What you need to do
Echo the rows beginning with the line containing "You are a computer-use" and ending with the line containing "click(348, 250)", both included. Omit the pictures from your answer.

::::

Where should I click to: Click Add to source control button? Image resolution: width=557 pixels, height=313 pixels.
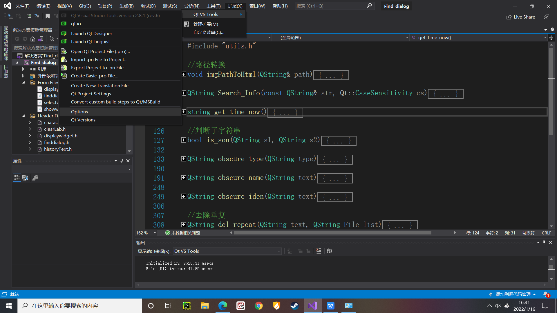pyautogui.click(x=513, y=294)
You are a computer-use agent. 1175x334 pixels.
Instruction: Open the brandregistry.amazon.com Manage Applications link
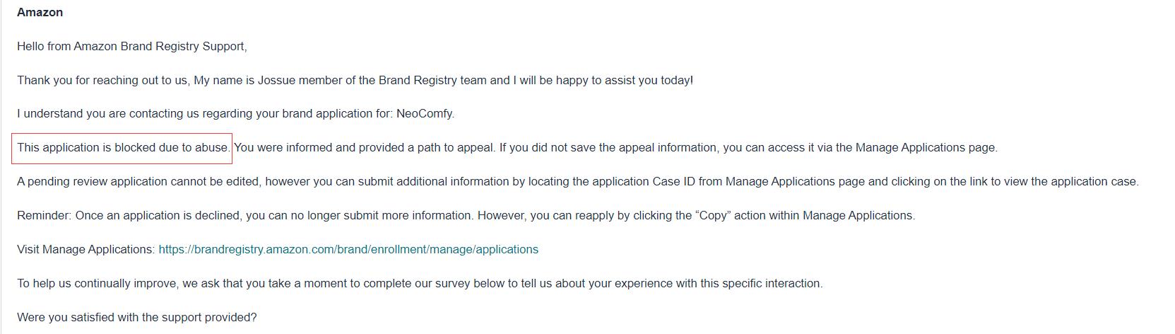click(348, 250)
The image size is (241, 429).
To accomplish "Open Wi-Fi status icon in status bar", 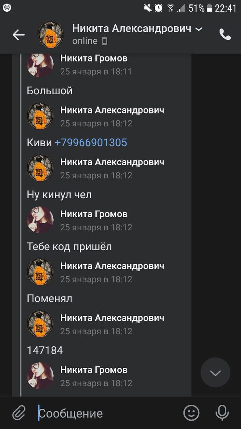I will [171, 8].
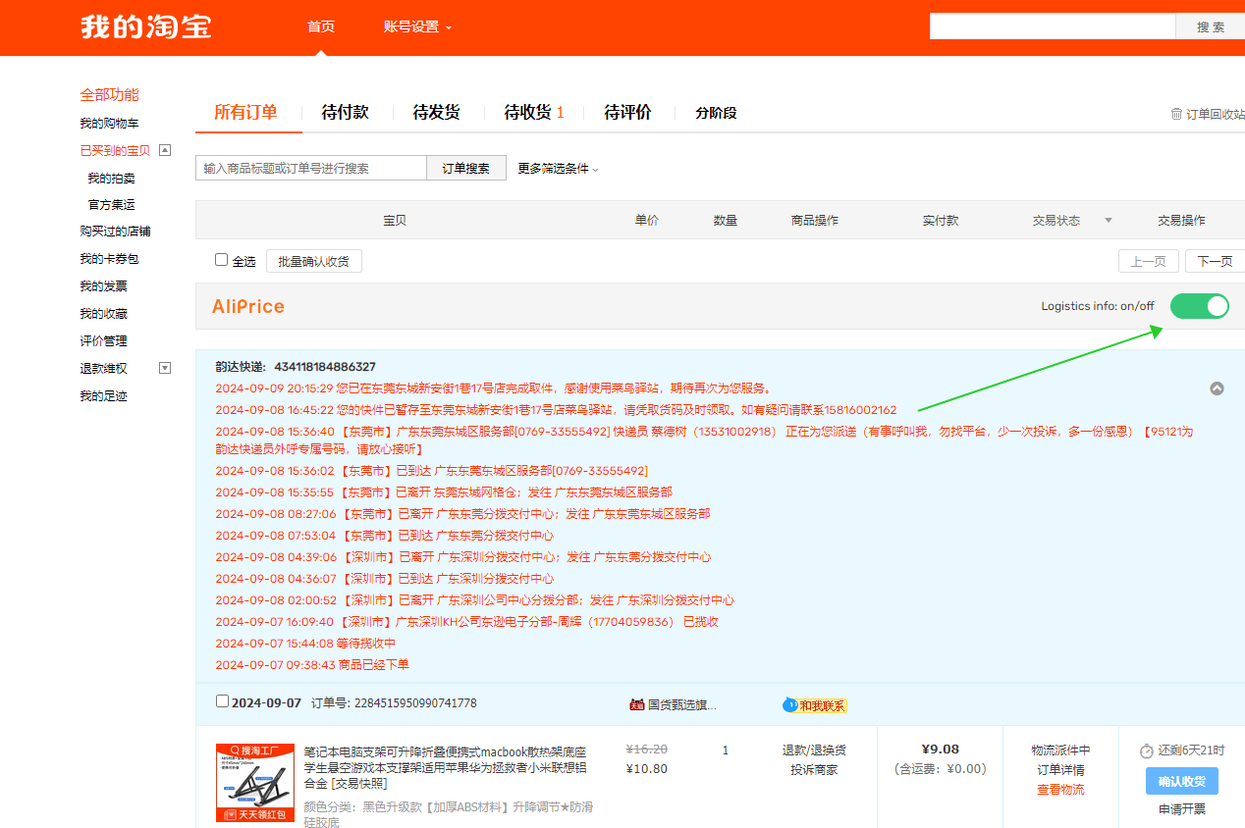Viewport: 1245px width, 828px height.
Task: Expand 更多筛选条件 filter options
Action: click(x=558, y=169)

::::

Exercise result
You are a computer-use agent. 1175x334 pixels.
Instruction: Open the brandregistry.amazon.com Manage Applications link
click(348, 250)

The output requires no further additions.